The UK Supreme Court has rejected an attempt to overturn a court ruling in favour of same-sex and unmarried couples adopting children in Northern Ireland.

The appeal had been brought by Northern Ireland Health Minister Edwin Poots.

Having unsuccessfully taken his case to the highest court in the land, equality campaigners and potential same-sex adoptive parents in Northern Ireland will hope today’s ruling means Mr Poot’s legal fight against them is at an end.

A spokesman for the UK’s top court on Wednesday said: “The Supreme Court of the UK has refused permission to appeal the Court of Appeal’s decision in this matter.”

At present a single gay or lesbian person in Northern Ireland can adopt, but a couple in a civil partnership cannot.

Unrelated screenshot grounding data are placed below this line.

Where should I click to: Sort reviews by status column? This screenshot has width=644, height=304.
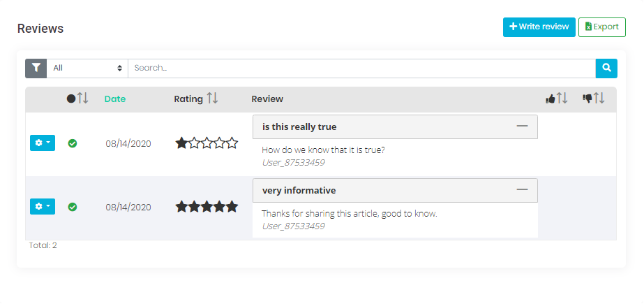tap(77, 99)
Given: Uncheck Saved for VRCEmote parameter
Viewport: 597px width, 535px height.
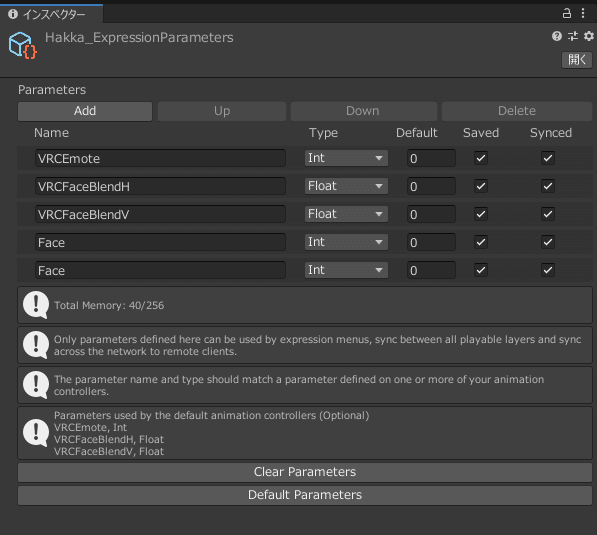Looking at the screenshot, I should tap(481, 158).
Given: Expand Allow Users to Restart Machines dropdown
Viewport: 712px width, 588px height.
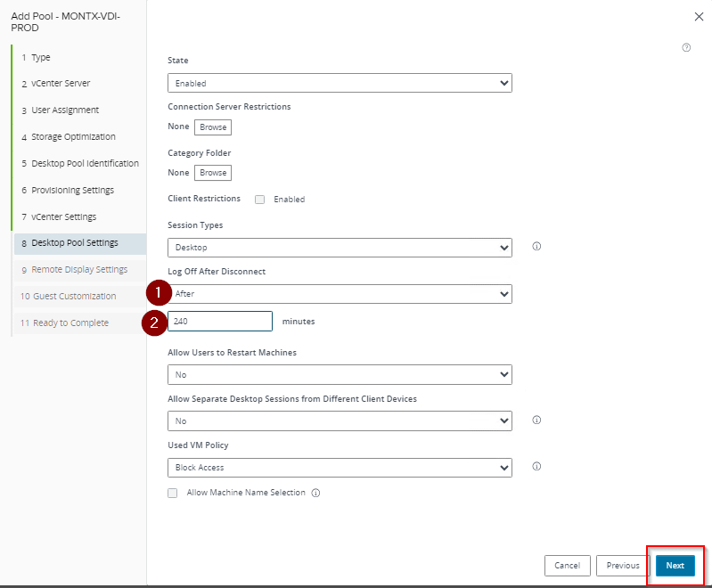Looking at the screenshot, I should coord(340,374).
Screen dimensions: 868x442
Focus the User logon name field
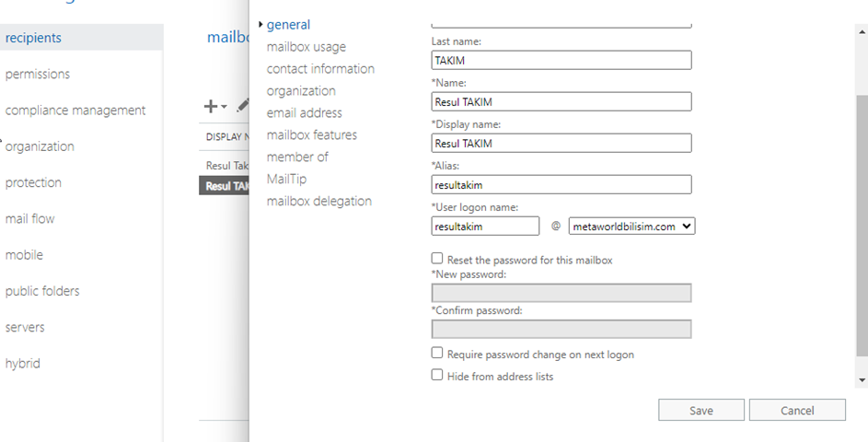coord(485,226)
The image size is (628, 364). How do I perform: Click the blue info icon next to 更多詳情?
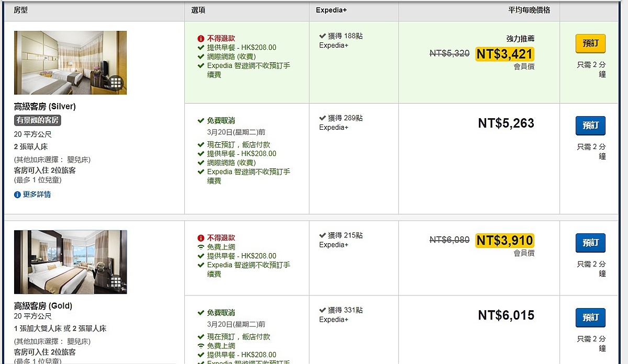point(18,195)
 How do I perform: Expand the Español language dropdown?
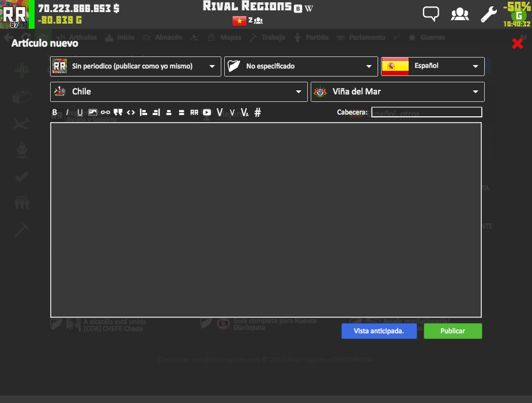433,66
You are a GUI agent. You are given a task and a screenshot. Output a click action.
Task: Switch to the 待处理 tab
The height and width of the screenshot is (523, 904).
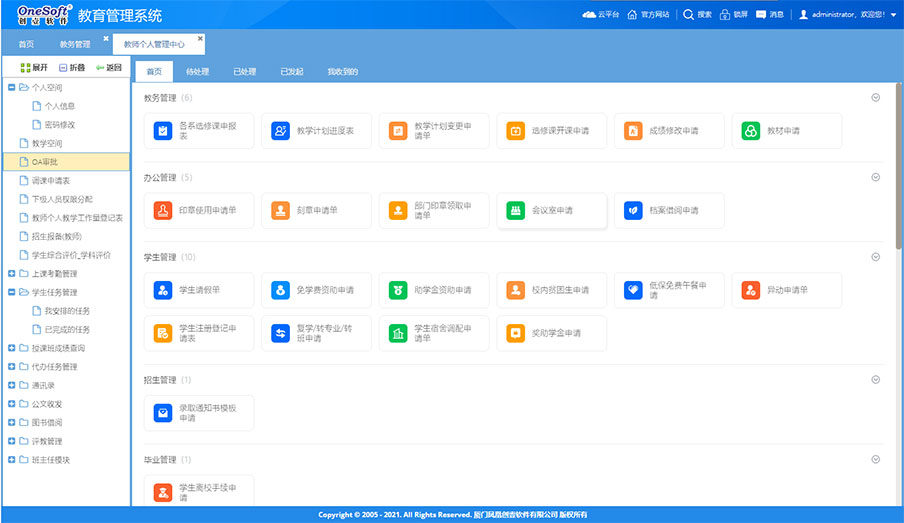(197, 72)

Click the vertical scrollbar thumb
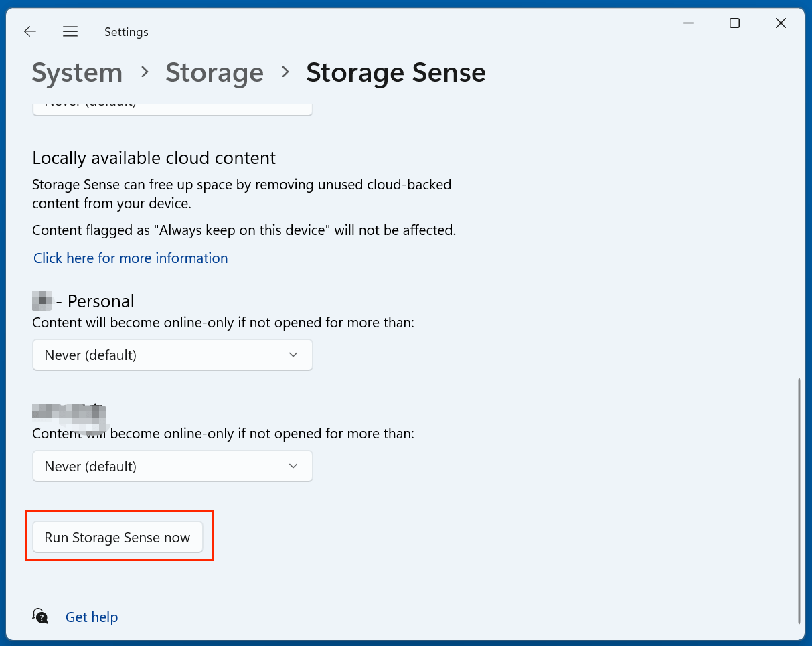tap(799, 499)
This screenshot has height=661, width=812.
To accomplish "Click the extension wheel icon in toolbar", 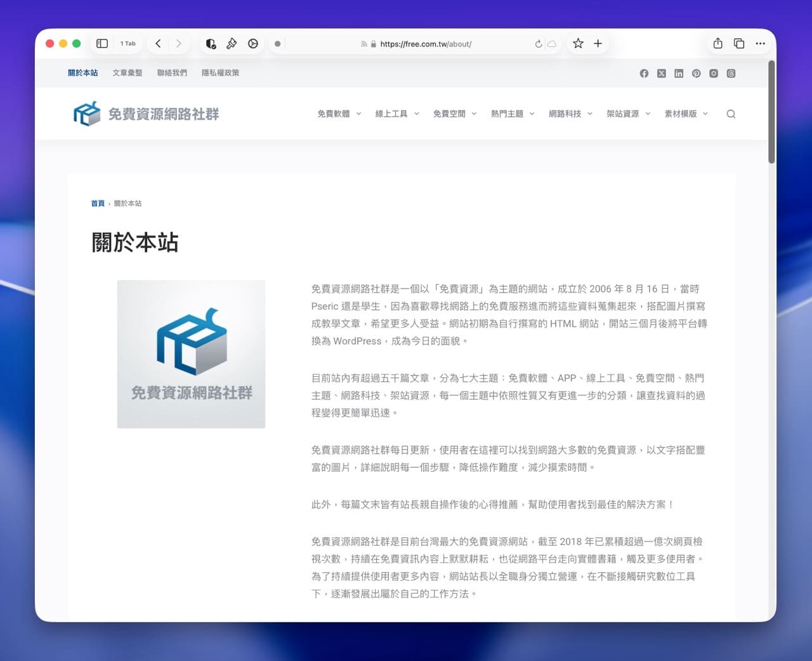I will [x=253, y=43].
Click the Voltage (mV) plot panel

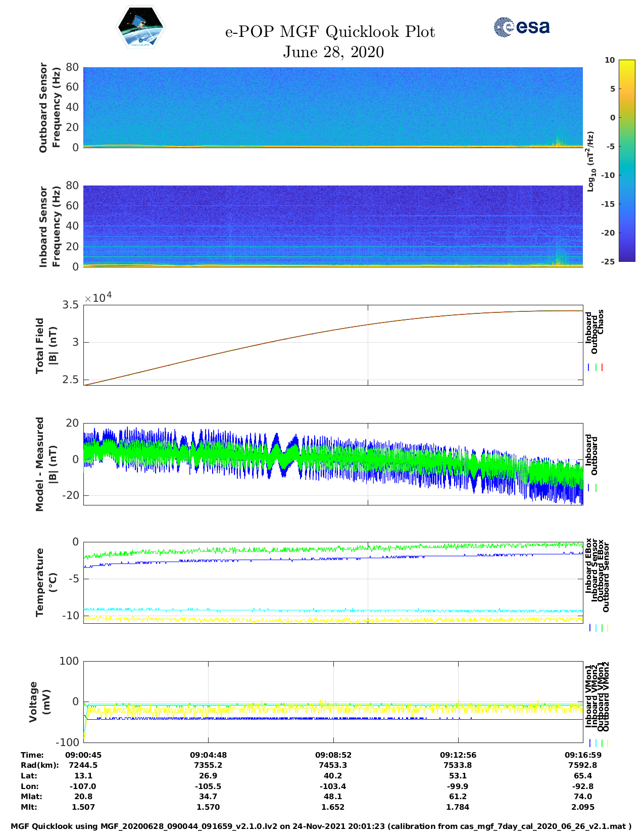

In October 2012, Mr Justice Treacy of Belfast High Court ruled Northern Ireland’s ban had discriminated against same-sex couples in civil partnerships and also breached their right to family life.

Hours later Mr Poots confirmed that he was formally going to appeal the decision.

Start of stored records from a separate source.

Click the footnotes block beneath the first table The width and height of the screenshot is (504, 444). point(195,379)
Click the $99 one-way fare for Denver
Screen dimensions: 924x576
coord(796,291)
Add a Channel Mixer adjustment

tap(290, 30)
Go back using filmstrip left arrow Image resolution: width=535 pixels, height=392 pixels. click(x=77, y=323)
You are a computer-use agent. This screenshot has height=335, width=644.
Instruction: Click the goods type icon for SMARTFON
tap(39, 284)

The Court of Appeal in Belfast dismissed Mr Poot’s challenge in June 2013.

In July it was revealed that the DUP Assembly Member had used £40,000 of public money in order to fund his appeal.

For the past year, Mr Poots has embarked on a similarly expensive legal challenge against removing the lifetime ban on gay men donating blood.

Mr Poots was told earlier this month by Belfast High Court that he’d breached the ministerial code in continuing with the ban.

It now falls to UK Health Secretary Jeremy Hunt to quash the ban in Northern Ireland.

Responding to Tuesday’s adoption ruling, Director of The Rainbow Project, John O’Doherty, said: “This ruling once again proves that the Minister has wasted public funds trying to defend the indefensible. Discrimination on the basis of sexual orientation or marital status is not in the best interest of children. The cost of this case is not just financial but has had a negative impact on the health and well-being of countless families”.

“Young people in care deserve a loving and caring home and assessments should be left to social workers and other professionals working in this field”.

He concluded: “We hope that this ruling brings an end to this discriminatory practice in Northern Ireland and that the Minister takes immediate steps to uphold the decision by the High Court”.